The rotarod test was performed according to the method described by Jones and Roberts [67], to measure motor coordinating activity of the rats by their performance on an accelerating rotarod (47750 Rota-Rod NG, Ugo Basile, Italy). The apparatus consisted of four 6-cm diameter cylinders, which were suitably machined to provide grip. Five 49-cm diameter dividers made four lanes, each 8.7 cm wide with a height to fall of 30 cm. To avoid to take into account the inability to stay on the rotating rod and to habituate the animal to the apparatus, rats were pre-selected one day before the test on the rotating rod. The rat was held by the tail and placed on the rotating rod at 5 rpm, facing away from the direction of rotation so it had to walk forward to stay upright. If the animal fell before 5 s, it was due to poor placing by the experimenter so the animal was repositioned. After 60 s on the rod, animal was returned to home cage. The procedure was repeated for a total of three trials separated by 10-min inter-trial intervals.
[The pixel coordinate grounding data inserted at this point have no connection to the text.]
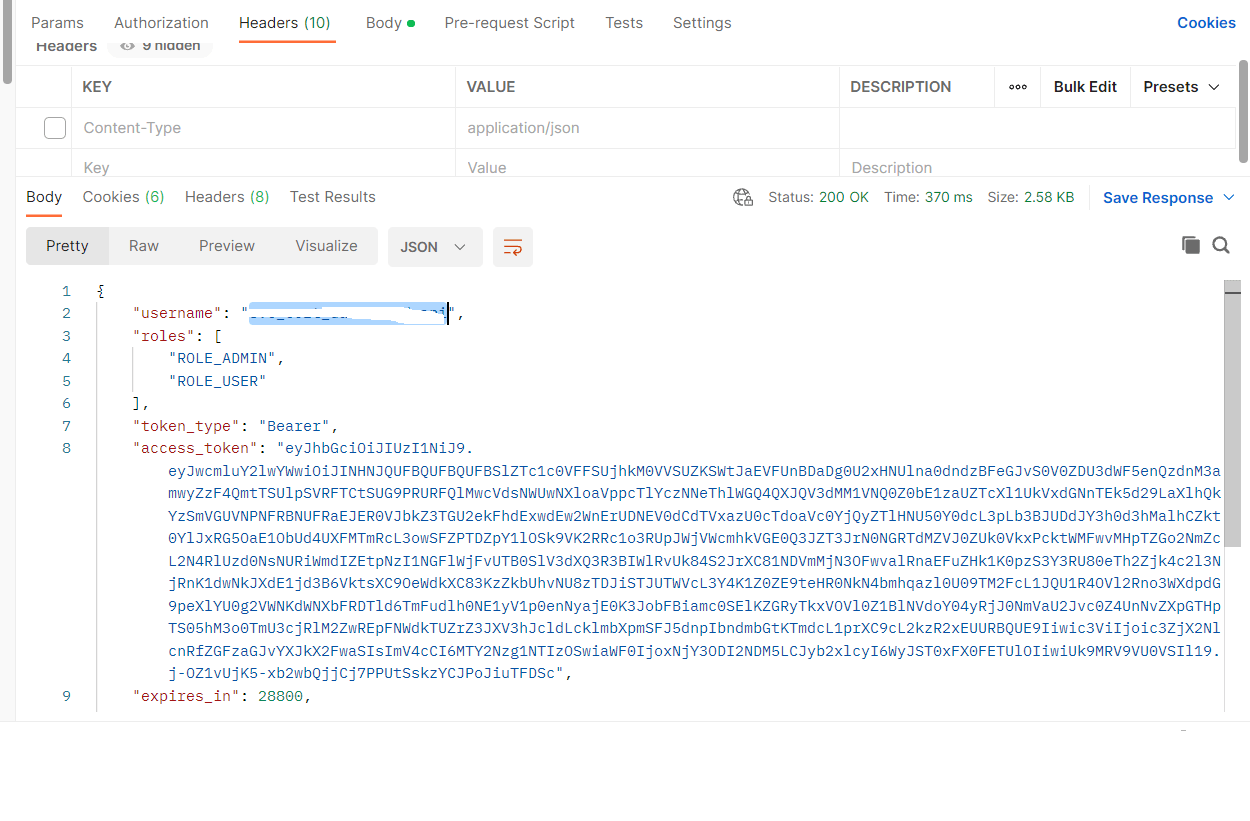Open search within the response
Image resolution: width=1250 pixels, height=821 pixels.
click(x=1221, y=244)
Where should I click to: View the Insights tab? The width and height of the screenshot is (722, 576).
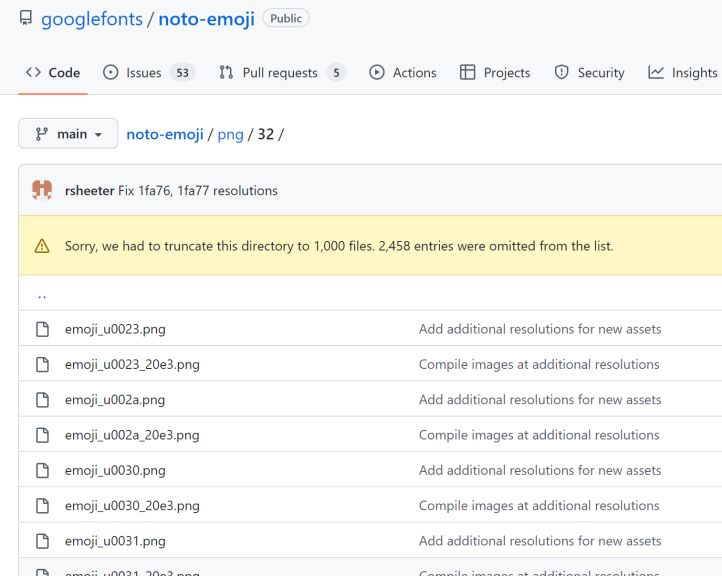click(683, 73)
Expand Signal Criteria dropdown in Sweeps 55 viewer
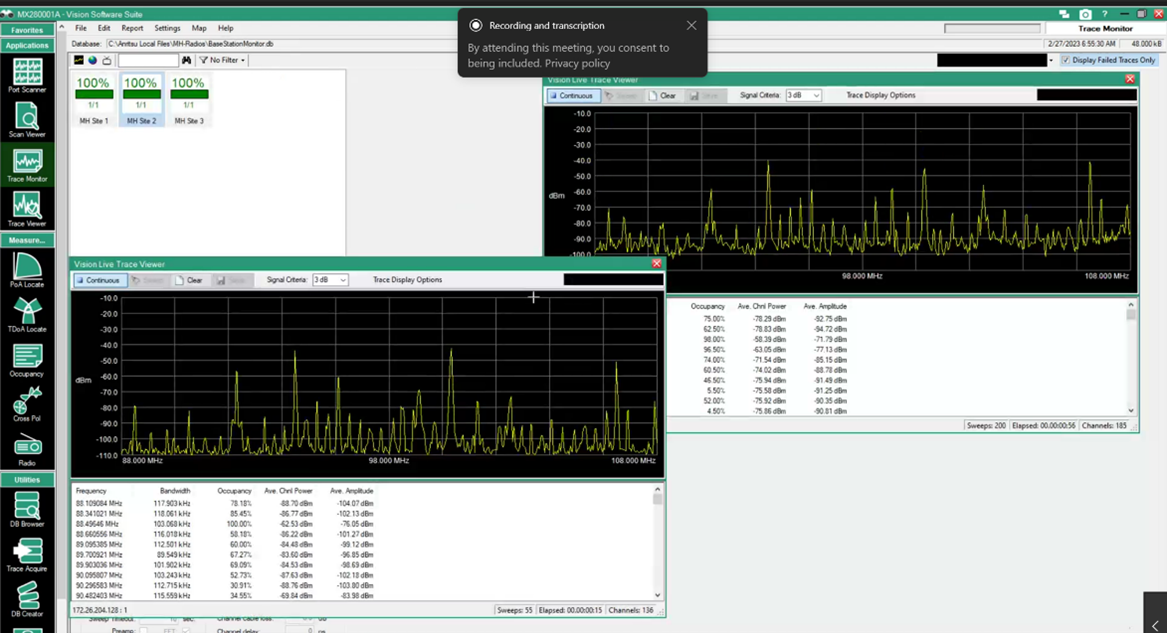 tap(342, 280)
The day of the test, the apparatus was set to accelerate from 4 to 40 rpm in 120 s, and the animal was placed on the rod initially rotating at 4 rpm. The trial began when acceleration was started and ended when the animal fell off the rod. The timer was stopped and time and rpm values were registered. The animal that clung to the rod and completed full passive rotation was given up on.

5. Conclusions

Our results seem to suggest that the anxiolytic-relaxant effects of BEO observed in OF and EPM tasks do not arise from a direct involvement of 5-HT1A receptors, although their modulation seems to be able to indirectly interfere with BEO activity. For some of these effects of the essential oil, we speculate a role for glutamatergic system that needs to be investigated thoroughly [68]. Altogether, these data confirm that anxiolytic-relaxant effects of BEO underlie the involvement of multiple, complex, mechanisms and contribute to the characterization of the neurobiological profile of BEO for its rational use in aromatherapy. In this context, the enhancement of anxiolytic effects observed by synergistic action between BEO and the 5-HT1A antagonist in OF and EPM tasks are of particular interest and deserve further investigation.